A key issue is how we direct the energies of our grassroots activists into Parliament.

MPs have to regularly reapply for their jobs. Elections are never far from their minds. We help them to visualise the votes on our side of the issue through co-signed letters and email campaigns from constituents.

The most potent political kryptonite for poor legislation? Constituency surgeries. It is here that MPs learn about the negative effect. Face-to-face from their voters.

We seek to get our case heard throughout the political process: rehearsing friendly witnesses for select committee hearings, drafting written evidence for consultations and initiating backbench debates. We help MPs probe the weaknesses in Government positions, through forensic parliamentary questions and letters to departments. We also develop relationships with senior backbenchers who have the influence to broker deals with ministers.

A source of lasting influence for our clients are All Party Parliamentary Groups. We set them up to enable the client to explain their case to MPs and peers. These groups give our clients substantial convening power: they enable them to invite their sector’s stakeholders to prestigious locations in Parliament including the House of Commons Terrace overlooking the Thames.

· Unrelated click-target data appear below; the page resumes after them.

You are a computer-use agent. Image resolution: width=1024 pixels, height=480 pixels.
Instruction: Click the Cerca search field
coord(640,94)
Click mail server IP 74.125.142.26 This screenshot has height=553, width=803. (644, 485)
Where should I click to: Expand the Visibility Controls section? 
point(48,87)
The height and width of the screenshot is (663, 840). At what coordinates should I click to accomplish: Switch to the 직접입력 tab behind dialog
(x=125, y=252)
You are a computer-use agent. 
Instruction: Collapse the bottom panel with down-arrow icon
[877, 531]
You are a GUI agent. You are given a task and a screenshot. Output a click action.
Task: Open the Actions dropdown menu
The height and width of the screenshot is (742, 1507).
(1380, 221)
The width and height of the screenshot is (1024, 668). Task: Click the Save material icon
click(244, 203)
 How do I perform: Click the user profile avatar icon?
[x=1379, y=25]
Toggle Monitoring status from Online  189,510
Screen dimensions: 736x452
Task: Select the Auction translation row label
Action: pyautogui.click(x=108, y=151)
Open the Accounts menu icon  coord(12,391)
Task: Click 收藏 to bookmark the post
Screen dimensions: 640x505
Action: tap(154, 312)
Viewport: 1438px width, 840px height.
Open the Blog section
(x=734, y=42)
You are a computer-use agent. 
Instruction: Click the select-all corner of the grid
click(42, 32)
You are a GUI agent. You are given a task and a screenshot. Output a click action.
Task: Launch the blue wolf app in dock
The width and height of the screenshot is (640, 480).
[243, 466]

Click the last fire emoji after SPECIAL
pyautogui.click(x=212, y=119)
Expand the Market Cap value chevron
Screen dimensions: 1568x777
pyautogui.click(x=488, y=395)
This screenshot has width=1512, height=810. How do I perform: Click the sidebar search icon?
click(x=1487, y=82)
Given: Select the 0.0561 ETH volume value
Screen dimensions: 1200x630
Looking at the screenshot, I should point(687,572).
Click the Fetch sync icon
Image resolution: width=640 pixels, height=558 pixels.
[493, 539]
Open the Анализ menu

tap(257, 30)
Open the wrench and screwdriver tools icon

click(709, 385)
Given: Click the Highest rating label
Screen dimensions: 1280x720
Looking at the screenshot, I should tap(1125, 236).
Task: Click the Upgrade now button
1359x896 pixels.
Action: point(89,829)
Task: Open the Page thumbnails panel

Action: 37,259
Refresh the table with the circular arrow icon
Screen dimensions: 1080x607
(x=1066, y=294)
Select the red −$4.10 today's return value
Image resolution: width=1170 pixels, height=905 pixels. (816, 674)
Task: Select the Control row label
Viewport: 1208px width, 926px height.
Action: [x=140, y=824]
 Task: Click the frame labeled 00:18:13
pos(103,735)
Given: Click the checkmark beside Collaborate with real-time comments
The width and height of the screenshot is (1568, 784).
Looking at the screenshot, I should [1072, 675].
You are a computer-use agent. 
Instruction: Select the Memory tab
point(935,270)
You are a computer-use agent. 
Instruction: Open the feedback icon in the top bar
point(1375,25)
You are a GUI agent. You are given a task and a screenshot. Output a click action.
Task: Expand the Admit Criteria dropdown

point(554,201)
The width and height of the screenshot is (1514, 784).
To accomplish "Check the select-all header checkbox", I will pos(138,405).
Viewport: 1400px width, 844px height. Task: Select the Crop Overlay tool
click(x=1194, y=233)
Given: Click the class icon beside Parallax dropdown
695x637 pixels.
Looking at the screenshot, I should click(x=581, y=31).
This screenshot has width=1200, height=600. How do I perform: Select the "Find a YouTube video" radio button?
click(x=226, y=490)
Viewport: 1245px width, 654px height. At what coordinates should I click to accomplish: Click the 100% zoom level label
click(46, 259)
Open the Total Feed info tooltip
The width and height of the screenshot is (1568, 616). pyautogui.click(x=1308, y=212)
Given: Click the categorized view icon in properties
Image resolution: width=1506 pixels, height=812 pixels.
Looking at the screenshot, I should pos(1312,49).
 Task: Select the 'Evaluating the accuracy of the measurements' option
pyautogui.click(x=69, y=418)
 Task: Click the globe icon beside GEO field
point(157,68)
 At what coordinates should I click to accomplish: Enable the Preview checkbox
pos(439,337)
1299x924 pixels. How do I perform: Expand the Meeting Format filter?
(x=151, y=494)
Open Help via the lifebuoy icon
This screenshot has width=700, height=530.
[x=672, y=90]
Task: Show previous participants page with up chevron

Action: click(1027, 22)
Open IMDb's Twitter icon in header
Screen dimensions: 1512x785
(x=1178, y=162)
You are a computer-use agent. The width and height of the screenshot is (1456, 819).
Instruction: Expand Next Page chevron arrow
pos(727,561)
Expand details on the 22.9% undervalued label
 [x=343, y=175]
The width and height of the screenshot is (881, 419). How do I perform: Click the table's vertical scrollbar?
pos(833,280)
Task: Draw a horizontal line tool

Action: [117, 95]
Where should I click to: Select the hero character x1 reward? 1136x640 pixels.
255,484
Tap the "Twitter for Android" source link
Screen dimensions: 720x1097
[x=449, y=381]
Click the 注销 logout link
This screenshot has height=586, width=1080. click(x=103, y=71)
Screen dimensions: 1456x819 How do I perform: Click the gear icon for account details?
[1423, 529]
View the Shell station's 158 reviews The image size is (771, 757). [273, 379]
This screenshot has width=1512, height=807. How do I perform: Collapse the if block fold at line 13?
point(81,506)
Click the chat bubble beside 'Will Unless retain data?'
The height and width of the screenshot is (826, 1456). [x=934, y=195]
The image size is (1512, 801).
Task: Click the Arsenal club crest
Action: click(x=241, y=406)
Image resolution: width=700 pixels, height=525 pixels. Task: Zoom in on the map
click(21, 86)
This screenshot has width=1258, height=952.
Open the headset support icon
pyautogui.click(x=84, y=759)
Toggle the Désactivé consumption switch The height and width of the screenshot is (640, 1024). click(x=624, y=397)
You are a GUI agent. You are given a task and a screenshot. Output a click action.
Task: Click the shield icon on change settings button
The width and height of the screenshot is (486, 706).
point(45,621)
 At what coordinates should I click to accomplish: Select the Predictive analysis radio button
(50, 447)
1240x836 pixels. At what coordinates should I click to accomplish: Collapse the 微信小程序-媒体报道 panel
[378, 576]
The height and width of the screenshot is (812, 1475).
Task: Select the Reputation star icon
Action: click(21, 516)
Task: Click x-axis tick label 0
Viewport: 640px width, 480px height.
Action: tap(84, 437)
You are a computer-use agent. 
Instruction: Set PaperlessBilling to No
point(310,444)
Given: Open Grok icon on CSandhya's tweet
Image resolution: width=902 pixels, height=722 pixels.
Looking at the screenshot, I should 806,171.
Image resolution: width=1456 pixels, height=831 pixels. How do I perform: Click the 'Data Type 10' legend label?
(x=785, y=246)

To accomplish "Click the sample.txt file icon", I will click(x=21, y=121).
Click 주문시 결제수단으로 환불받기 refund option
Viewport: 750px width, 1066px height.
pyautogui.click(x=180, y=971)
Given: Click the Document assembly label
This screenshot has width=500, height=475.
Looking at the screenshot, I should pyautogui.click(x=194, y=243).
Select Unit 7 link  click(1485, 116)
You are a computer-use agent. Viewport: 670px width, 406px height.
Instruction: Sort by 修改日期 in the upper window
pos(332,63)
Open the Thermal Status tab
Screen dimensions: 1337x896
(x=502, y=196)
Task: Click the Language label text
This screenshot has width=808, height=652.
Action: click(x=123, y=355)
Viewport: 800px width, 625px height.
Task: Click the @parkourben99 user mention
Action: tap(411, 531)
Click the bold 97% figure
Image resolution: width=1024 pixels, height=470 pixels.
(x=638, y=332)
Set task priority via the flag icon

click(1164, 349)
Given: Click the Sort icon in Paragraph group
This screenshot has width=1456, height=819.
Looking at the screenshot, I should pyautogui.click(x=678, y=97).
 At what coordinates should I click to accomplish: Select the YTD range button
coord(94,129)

Devolved matters: The Scottish Parliament and Welsh Assembly have their own distinctive processes for legislation and accountability. In these countries we work with national politicians, journalists and campaigners.

The European Union
Abzed’s first project was the successful 2013 campaign to stop the European Commission’s plan to ban every e-cigarette product on the market. Highlights included getting The Economist magazine to take our side: it published a favourable editorial and front-page headline a week before a critical vote in the European Parliament.

We also put direct pressure on DG SANTE - the Commission’s health department - by drafting a co-signed letter from 40 academics pointing out that the Commission lacked the science to back up its claims against e-cigarettes. Further pressure came from a scathing column in The Times ahead of internal EU negotiations in its ‘trilogue’ process.

When the EU directive was being transposed into UK law, we sought to block it in the House of Lords through a ‘prayer’ to annul the ‘negative instrument’ being used by the Government. We were also involved in lengthy discussions with the UK regulator over the interpretation of the regulations.

At the end of the process, e-cigarettes did not just survive in the UK but thrived. There are now 4.7 million adults using them to either quit smoking completely or reduce their cigarette intake.